__Texte source__.
__________
Nos revenus sont de plus irréguliers, alors que nos charges ne le sont pas. Nous devons payer un loyer chaque mois, nous devons nous nourrir même si nous n’avons pas effectué de ventes. Nous devons donc bénéficier des mêmes droits que les autres travailleurs pour faire face aux aléas de nos activités. Une meilleure protection offrirait aussi plus de moyens pour refuser des propositions indécentes, que ce soit en matière de tarif ou de délai. Ce serait une façon de lutter contre les demandes abusives auxquelles nous sommes souvent confrontés.

Qui toucherait ce revenu ?

Il concernerait tous les artistes-auteurices pouvant justifier d’un revenu annuel équivalent à 300 heures SMIC, soit environ 3 500 € par an. L’affiliation à l’Urssaf du Limousin serait requise pour bénéficier de cette mesure. Chaque année, à la date anniversaire du début de l’indemnisation, les revenus des 12 derniers mois seraient réexaminés pour décider des nouveaux droits.

Cette mesure est-elle comparable au régime de l’intermittence ?

Oui, dans son principe. Nous demandons une intégration à l’Unedic, l’organisme chargé de la collecte des cotisations et du versement des allocations chômage à l’ensemble des travailleurs et travailleuses, via une nouvelle annexe. Les intermittents sont régis par les annexes 8 et 10 ; les artistes-auteurices pourraient relever d’une annexe 11. Administrativement, nous sommes déjà assimilés aux salariés pour l’assurance maladie et la retraite, avec un mode de calcul basé sur les heures SMIC. Cette logique pourrait donc être étendue au chômage sans difficulté.

Les artistes-auteurs inscrits à France Travail devraient-ils chercher un emploi ?

Cette mesure mettrait fin à l’injonction absurde faite aux artistes-auteurices de chercher un « vrai travail ». Trop de conseillers de France Travail ne comprennent pas que l’activité artistique est une activité professionnelle à part entière.

Comment ce revenu de remplacement serait-il financé ?
__________
__Informations__.
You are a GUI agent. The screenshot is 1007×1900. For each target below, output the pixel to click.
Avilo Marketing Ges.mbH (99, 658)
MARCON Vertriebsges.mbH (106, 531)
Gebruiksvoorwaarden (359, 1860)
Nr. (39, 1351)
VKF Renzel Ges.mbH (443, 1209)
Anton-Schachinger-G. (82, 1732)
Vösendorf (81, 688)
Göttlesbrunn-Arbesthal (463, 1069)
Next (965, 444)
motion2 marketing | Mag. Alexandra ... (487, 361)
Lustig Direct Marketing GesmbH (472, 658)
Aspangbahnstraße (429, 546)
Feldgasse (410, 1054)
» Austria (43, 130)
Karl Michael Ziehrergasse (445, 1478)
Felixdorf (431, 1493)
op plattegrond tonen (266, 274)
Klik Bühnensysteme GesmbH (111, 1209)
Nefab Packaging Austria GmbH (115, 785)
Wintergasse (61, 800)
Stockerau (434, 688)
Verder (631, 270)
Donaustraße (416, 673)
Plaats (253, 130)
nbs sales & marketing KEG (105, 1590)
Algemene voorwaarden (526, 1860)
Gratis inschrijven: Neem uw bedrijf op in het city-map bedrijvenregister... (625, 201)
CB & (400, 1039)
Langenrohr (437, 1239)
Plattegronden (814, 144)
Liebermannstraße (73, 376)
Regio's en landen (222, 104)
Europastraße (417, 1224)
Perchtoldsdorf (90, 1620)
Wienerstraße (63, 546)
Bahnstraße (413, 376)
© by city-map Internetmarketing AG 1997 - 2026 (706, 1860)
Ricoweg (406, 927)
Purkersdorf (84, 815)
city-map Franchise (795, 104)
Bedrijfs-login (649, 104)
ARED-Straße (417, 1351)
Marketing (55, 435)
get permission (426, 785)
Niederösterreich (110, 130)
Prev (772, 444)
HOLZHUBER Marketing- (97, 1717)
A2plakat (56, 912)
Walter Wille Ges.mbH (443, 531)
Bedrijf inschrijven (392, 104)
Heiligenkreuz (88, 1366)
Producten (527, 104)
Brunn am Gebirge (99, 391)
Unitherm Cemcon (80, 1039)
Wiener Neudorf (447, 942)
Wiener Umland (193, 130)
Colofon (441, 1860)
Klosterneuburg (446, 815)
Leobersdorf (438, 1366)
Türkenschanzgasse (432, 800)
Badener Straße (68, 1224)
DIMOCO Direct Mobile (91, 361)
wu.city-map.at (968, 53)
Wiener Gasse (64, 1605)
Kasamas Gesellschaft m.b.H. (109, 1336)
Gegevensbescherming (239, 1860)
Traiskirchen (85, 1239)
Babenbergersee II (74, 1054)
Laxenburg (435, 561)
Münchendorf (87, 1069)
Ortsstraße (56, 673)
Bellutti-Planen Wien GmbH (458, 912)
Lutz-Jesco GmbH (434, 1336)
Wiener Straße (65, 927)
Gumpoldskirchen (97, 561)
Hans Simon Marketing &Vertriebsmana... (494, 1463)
__________
__À faire__.
**1.** Recopiez mot pour mot, s'il vous plaît, le passage du texte sur les artistes-auteurices qui va de « Oui, dans son » jusqu'à « à part entière. » inclus.
**2.** Écrivez la suite du texte sur l'indemnisation chômage des artistes-auteurices, à partir de sa dernière phrase.
Le matériel fourni n'est pas nécessaire.

__Réponses__.
**1.**
Oui, dans son principe. Nous demandons une intégration à l’Unedic, l’organisme chargé de la collecte des cotisations et du versement des allocations chômage à l’ensemble des travailleurs et travailleuses, via une nouvelle annexe. Les intermittents sont régis par les annexes 8 et 10 ; les artistes-auteurices pourraient relever d’une annexe 11. Administrativement, nous sommes déjà assimilés aux salariés pour l’assurance maladie et la retraite, avec un mode de calcul basé sur les heures SMIC. Cette logique pourrait donc être étendue au chômage sans difficulté.

Les artistes-auteurs inscrits à France Travail devraient-ils chercher un emploi ?

Cette mesure mettrait fin à l’injonction absurde faite aux artistes-auteurices de chercher un « vrai travail ». Trop de conseillers de France Travail ne comprennent pas que l’activité artistique est une activité professionnelle à part entière.

**2.**
Le financement passerait par une augmentation de la contribution diffuseur. Elle est actuellement de 1,1 %, à laquelle s’ajouterait une cotisation pour le régime d’assurance chômage de 4,05 %, alignée sur le taux de contribution du régime général. Le montant total serait ainsi de 5,15 %. Cette hausse raisonnable ne mettrait pas les diffuseurs en péril.
L’Unedic n’a qu’une caisse d’assurance chômage commune à tous les travailleurs. Même si le régime des artistes-auteurices était déficitaire, cela ne remettrait pas en cause le système, car les comptes de l’Unedic sont excédentaires. De plus, tout le monde ne demanderait pas d’indemnisation, comme par exemple les artistes-auteurices ayant aussi une activité salariée, ce qui limiterait le coût réel de la mesure.

Où en est cette proposition de loi ?

Celle-ci a déjà été présentée au Parlement en 2024, mais la dissolution de l’Assemblée a interrompu son parcours. Le rapporteur de la proposition, Pierre Dharréville, n’ayant pas été réélu, il a fallu reprendre les démarches. La proposition a depuis été déposée à l’Assemblée nationale et, nouveauté, également au Sénat.
Elle devrait prochainement être examinée en « mission flash », une procédure accélérée pour faciliter son entrée en commission des affaires sociales.
Lors de la première présentation, nous avions obtenu un large soutien, sauf du RN que nous ne sollicitons pas. Cette fois, il est plus difficile d’obtenir des engagements, mais le projet avance, notamment grâce à notre présence au Sénat.
Les artistes-auteurices peuvent interpeller leurs députés et sénateurs via notre site internet, où un modèle de courrier est disponible. Plus nous aurons d’appuis, plus nous aurons de chances d’obtenir un passage fluide en commission.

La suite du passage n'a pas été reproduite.